◆ **Your instructions**
Taking the data below line by line, count those that include the word "link" and report the number alone.
==== Data shown ====
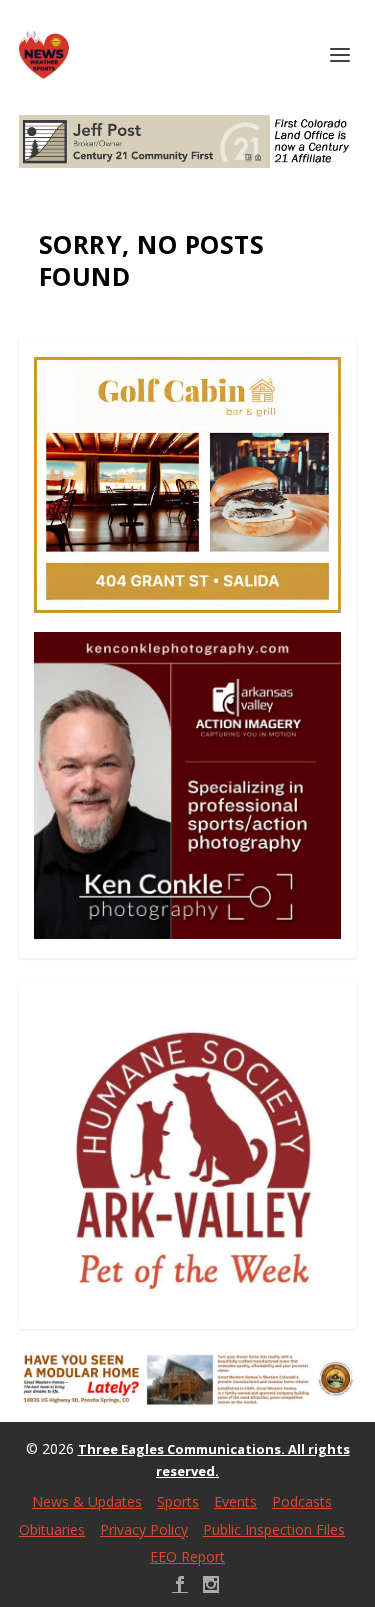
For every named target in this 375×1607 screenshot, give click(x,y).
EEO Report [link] (187, 1556)
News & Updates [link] (87, 1501)
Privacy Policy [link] (144, 1529)
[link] (44, 55)
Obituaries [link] (52, 1529)
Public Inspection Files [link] (274, 1529)
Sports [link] (178, 1501)
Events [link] (235, 1501)
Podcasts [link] (302, 1501)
====
◆ **Your response**
9